Elegy for a Disease:  A Personal and Cultural History of Polio,(2010) and Call Me Ahab: A Short Story Collection, Anne Finger (2009)

Finger structures her memoir Elegy for A Disease as a dual history of a life lived with polio. By combining her personal disability history with that of the disease, she liberates the isolated disabled protagonist from typical narrative strictures, showing how sociopolitical myths, fears, and panic are an inextricable part of the disability experience. No longer is the heroine a lone figure fighting to survive a physical impairment. Here we have disability defined as much by the physical as by the social barriers that are the cause of disablement,which is also at the heart of Call Me Ahab, her short story collection. In what Finger calls “historical fictions of disability, characters with disabilities are placed center stage in events in which they are usually peripheral.  In “The Artist and the Dwarf,” she places Mari Barbola, the dwarf depicted in Velazquez’s painting “Las Meninas” at the center of the story, giving us a truer history of Spain at that time. Finger calls into question the very thing Velazquez questioned:  how is art made? 

The Still Point of the Turning World, Emily Rapp (2013)

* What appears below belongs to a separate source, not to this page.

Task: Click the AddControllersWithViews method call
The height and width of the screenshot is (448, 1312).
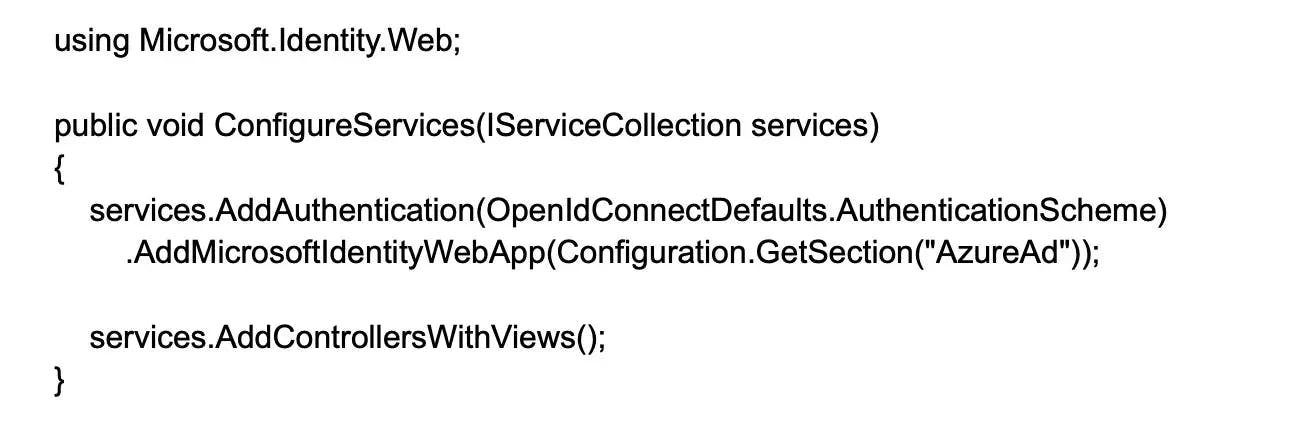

In her best-selling memoir, Rapp turns the story of losing a son to Tay-Sachs disease into a thoughtful and philosophical look at parenting. The no-holds barred depiction of what it is like to have a child with a disability is not only distinguished by Rapp’s literary intelligence but also by her own disability experience, which she previously wrote about in Poster Child (2007). By employing the writings of C. S. Lewis, Sylvia Plath, and Hegel and drawing on works such as Mary Shelley’s Frankenstein, Rapp opens up what otherwise could be a claustrophobic and deservedly myopic story of her son Ronan’s life. 

The Giant’s House, Elizabeth McCracken (1996)

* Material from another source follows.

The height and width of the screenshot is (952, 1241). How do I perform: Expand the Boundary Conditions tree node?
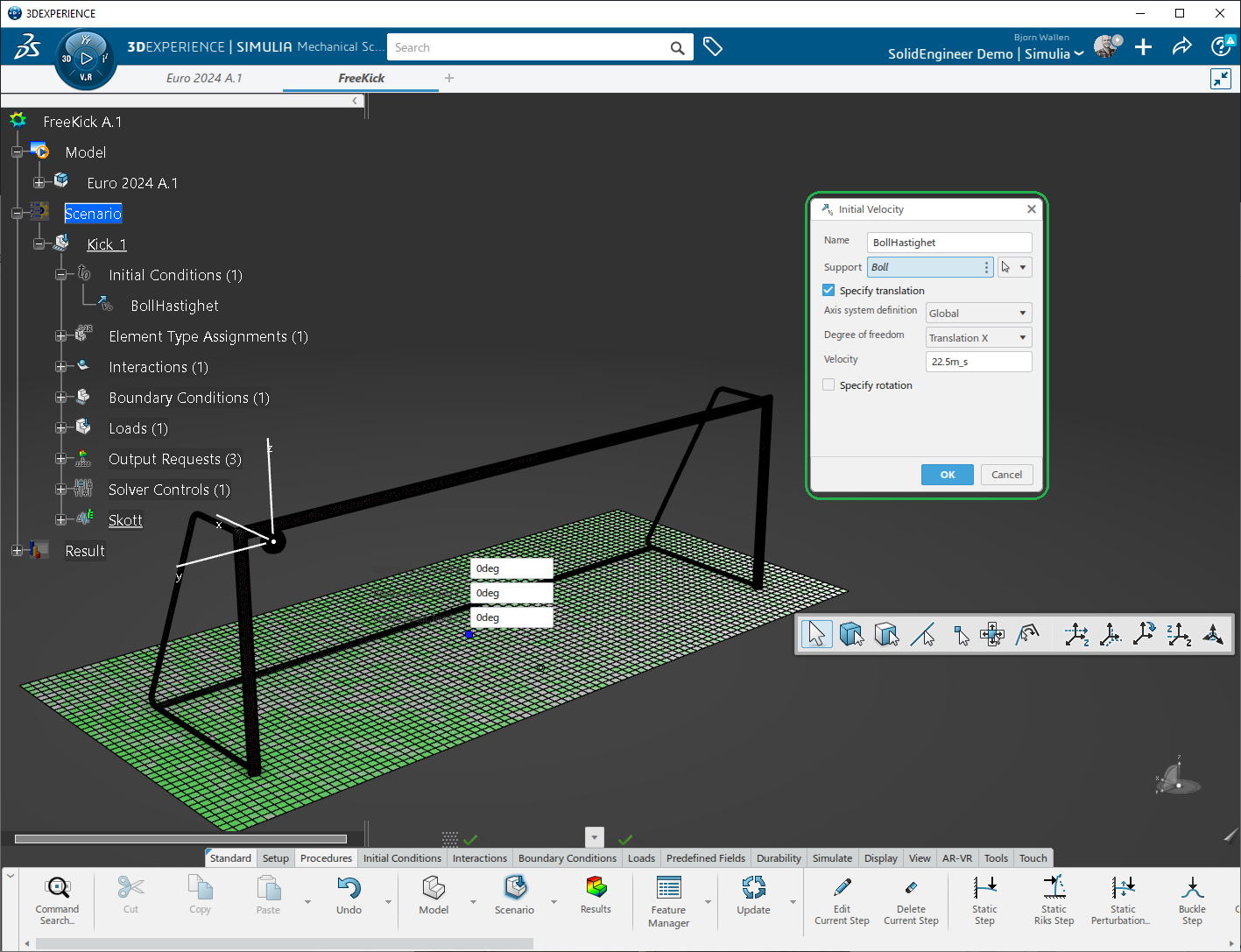point(60,398)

This poignant and affecting novel about spinster librarian Peggy Cort’s love for James Sweatt, a younger man who was already 6’2” at eleven years old, can be seen as a counter to Diane Arbus’s famous 1970 photo, “The Jewish Giant at Home with His Parents.”  Whereas Arbus’s giant is but a metaphor for our fear of difference—as well as the photographer’s own sense of herself as freakish—McCracken depicts the inner life of James Sweatt, as well as his life with his family, who welcomes Peggy into their fold.  McCracken doesn’t shy away from the physical issues that beset James’s body as he grows older and taller.  The humanity of this novel is breathtaking. 

Good Kings Bad Kings, Susan R. Nussbaum (2013)

Playwright Nussbaum’s fiction debut, recipient of the Bellwether Prize for Socially Engaged Fiction, is told in the voices of seven diverse characters, patients or employees of an institution for adolescents with disabilities. 15-year old Yessenia describes the situation succinctly: “I do not know why they send us all to the same place but that’s the way it’s always been and that’s the way it looks like it will always be because I am in tenth grade and I been in cripple this or cripple that my whole sweet, succulent Puerto Rican life.”  Nussbaum gives voice to every character with an unsentimental vitality rarely matched in fiction.